How can you differentiate arginase deficiency from the other urea cycle defects?
Arginase breaks down arginine to urea and ornithine. (It is the last enzyme in the urea cycle before ornithine re-enters the mitochondria.) Defects in arginase lead to high arginine levels and spastic diplegia.
Uniquely for the urea cycle defects, it does not present with hyperammonemia. The other urea cycle defects, like ornithine transcarbamylase deficiency, present with hyperammonemia and elevated orotic acid.
What does ornithine transcarbamylase do?
It takes carbamoyl phosphate (made from ATP, NH3, and HCO3 in the mitochondria) and adds it to ornithine to make citrulline which gets exported to the cytoplasm and ultimately converted to urea and back to ornithine.
IRS mediates the ____________ effects of insulin, whereas PI3K mediates the ____________ effects.

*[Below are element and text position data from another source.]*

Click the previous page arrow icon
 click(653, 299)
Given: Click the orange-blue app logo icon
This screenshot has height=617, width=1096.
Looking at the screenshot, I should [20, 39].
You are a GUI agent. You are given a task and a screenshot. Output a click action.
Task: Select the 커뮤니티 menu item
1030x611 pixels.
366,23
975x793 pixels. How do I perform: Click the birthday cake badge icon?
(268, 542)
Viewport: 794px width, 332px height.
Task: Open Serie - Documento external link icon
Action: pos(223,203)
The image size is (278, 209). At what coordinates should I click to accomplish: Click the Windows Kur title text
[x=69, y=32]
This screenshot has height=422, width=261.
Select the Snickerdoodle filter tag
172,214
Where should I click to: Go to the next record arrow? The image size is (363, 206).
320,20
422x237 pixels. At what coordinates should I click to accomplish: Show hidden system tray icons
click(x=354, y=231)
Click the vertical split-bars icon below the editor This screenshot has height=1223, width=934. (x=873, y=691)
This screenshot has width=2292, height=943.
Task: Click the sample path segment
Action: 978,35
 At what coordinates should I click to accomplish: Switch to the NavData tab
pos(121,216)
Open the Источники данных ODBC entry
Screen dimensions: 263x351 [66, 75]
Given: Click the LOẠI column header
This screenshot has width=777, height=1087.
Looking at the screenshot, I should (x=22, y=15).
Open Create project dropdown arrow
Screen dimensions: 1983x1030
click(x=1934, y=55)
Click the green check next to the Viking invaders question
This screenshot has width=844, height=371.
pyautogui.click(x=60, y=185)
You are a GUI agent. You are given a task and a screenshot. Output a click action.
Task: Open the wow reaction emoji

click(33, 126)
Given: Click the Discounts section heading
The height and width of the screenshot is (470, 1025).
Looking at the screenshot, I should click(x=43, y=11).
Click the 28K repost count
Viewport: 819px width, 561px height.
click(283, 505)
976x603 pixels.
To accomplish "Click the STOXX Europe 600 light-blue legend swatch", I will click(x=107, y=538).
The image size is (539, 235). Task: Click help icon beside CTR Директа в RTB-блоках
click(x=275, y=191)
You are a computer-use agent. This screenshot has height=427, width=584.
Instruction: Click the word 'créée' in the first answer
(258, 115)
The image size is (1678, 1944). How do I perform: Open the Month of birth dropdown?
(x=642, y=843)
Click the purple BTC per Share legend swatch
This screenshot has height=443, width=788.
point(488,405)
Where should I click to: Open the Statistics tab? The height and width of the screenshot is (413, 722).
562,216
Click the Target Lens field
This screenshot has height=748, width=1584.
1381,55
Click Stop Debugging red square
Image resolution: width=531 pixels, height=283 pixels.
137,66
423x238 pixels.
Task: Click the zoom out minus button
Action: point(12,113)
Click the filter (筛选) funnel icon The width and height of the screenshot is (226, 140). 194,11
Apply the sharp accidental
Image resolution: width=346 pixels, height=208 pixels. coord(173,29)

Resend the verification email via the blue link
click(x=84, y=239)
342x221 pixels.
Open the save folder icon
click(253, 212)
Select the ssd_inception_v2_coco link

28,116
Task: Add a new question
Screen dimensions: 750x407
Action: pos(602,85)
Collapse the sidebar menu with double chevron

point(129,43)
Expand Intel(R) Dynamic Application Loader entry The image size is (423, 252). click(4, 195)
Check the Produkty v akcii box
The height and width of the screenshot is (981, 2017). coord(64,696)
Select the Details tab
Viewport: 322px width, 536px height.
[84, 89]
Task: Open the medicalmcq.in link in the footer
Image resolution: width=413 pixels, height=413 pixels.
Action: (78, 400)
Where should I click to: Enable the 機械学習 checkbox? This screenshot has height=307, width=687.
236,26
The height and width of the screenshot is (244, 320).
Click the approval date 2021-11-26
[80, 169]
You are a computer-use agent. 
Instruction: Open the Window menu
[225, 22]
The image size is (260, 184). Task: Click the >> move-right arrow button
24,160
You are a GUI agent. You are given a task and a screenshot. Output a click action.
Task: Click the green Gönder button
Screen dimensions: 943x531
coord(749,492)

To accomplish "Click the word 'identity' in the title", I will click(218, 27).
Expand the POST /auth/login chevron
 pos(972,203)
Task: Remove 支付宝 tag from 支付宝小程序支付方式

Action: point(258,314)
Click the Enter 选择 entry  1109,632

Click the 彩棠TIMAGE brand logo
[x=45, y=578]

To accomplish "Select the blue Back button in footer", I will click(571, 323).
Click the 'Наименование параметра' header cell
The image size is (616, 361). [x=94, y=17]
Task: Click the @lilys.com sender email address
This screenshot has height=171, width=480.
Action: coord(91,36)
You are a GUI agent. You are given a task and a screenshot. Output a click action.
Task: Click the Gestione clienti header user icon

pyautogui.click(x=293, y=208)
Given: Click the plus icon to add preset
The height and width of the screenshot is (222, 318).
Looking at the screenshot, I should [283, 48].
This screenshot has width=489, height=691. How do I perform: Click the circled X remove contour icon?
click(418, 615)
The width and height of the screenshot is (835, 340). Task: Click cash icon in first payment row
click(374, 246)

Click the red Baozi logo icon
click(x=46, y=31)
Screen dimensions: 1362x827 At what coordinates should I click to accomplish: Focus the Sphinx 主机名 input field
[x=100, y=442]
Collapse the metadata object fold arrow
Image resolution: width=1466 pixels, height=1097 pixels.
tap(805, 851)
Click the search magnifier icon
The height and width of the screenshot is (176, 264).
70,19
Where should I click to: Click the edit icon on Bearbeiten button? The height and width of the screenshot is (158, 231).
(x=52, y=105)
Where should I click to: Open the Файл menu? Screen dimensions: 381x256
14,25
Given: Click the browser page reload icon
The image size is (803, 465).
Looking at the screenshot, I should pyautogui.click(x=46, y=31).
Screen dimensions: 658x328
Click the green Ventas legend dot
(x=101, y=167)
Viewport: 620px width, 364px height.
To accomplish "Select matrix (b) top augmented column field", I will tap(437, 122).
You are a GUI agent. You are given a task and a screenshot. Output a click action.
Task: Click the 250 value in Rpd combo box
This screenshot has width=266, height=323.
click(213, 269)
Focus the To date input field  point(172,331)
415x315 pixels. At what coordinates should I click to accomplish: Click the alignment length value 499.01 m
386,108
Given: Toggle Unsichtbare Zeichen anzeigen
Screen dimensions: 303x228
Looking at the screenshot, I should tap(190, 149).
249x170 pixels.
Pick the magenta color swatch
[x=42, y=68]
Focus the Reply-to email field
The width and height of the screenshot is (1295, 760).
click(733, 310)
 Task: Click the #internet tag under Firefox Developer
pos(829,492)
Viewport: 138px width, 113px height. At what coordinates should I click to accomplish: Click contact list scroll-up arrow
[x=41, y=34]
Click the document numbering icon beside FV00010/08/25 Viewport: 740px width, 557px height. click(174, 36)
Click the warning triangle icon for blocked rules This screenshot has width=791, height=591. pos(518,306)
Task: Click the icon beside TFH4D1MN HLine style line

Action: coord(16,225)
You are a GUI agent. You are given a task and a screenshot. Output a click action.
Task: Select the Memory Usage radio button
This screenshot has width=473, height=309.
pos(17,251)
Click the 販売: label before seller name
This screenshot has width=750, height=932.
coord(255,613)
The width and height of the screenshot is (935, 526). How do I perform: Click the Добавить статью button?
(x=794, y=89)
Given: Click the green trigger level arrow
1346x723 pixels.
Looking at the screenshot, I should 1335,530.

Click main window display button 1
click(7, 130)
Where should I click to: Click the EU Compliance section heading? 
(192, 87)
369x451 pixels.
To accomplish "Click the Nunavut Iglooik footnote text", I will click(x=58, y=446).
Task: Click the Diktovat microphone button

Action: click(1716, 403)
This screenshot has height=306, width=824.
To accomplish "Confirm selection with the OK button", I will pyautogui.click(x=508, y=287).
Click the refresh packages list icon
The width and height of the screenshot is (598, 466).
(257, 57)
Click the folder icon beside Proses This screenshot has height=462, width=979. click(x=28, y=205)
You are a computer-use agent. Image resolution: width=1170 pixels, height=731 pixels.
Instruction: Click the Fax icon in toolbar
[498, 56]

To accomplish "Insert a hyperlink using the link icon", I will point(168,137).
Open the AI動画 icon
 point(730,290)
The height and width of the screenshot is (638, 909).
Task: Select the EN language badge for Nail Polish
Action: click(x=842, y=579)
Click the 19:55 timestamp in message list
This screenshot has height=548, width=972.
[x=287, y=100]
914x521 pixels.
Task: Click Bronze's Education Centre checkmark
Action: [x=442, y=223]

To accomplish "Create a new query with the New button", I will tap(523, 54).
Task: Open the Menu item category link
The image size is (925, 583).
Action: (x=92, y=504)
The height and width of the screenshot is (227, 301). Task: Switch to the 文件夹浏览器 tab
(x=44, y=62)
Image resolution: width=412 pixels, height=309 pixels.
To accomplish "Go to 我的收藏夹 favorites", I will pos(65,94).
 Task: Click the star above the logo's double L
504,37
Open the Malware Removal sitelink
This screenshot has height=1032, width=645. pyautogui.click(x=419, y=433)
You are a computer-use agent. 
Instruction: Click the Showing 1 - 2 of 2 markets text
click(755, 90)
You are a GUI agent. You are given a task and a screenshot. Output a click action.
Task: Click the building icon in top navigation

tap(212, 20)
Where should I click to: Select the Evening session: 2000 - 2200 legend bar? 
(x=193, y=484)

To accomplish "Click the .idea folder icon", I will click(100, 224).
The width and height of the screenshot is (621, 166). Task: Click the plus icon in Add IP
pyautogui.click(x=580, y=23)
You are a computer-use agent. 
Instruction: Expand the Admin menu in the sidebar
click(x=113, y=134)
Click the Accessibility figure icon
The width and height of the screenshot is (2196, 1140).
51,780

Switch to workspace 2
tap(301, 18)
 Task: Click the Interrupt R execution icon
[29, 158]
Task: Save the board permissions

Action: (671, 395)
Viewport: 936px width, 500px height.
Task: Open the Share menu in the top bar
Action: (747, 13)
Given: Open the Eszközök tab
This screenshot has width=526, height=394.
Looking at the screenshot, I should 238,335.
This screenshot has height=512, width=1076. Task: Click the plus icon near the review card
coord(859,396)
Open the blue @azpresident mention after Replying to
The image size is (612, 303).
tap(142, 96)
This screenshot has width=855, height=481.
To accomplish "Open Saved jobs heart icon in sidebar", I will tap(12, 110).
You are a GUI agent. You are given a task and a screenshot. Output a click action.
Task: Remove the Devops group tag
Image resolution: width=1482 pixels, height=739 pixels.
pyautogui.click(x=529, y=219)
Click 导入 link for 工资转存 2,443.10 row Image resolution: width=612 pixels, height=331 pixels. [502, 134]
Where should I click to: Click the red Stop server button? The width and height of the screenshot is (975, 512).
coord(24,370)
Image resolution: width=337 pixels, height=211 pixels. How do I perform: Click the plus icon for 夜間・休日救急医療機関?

nuclear transcription and cell growth; anabolic and glucose lowering
What is the best approach to a patient demanding medically unnecessary treatment (such as a patient demanding antibiotics for a likely viral illness)?
Acknowledge the patient’s concerns, explain that that treatment might be harmful, and offer other treatments (such as relief of symptoms).
What does a bright border on the gallbladder in a CT indicate?
Porcelain gallbladder: a complication of chronic cholecystitis that presents with calcification
This increases the risk of gallbladder adenocarcinoma.
Describe the most classic presentation of inflammatory breast cancer.
Inflammatory breast cancer invades lymphatic tissue and so causes lymphadenopathy in the axilla (most often). It causes a rash that is characteristically rough, indurated, and itchy.
True or false: a two-year-old who has 40 words but only uses one at a time is within normal limits.
False. At two, children should have between 50 and 200 words and should be able to make two-word sentences.
The inferior epigastric branches off ____________, while the superficial epigastric branches off ____________.
of the external iliac superior to the inguinal ligament; of the femoral artery inferior to the inguinal ligament
Other than the inferior epigastric, what artery branches off of the external iliac?
Deep circumflex iliac
People with trochlear nerve palsy have diplopia when looking _____________.
down (because the trochlear nerve innervates the superior oblique)
True or false: the spleen is a retroperitoneal organ.
False.
Suprarenal glands (adrenal glands) Aorta Duodenum (except 1st part) Pancreas Ureter and bladder Colon (ascending and descending) Kidneys Esophagus Rectum
Which of the following indicates irreversible cell injury?
• Polysomal disaggregation
•Mitochondrial swelling
•Clumping of nuclear chromatin
•Mitochondrial vacuolization
•Disaggregation of granular elements in the nucleus
Mitochondrial vacuolization
Mitochondria can swell reversibly, but if they are true vacuoles then they cannot make ATP and the cell will die.
The rest of the findings are normal.
CD14 is a marker of _______________.
macrophages
What does stimulation of alpha-1 receptors do to the eye?
Mydriasis
Looking at a graph of pulse pressure, how can you differentiate norepinephrine from dobutamine?
Norepinephrine presents with elevated systolic and diastolic pressures, while dobutamine presents with elevated systolic pressure (B1) and decreased diastolic pressure (B2).
Morphine binds to a ____________ receptor.
Gi
This leads to increased K efflux and decreased Ca influx.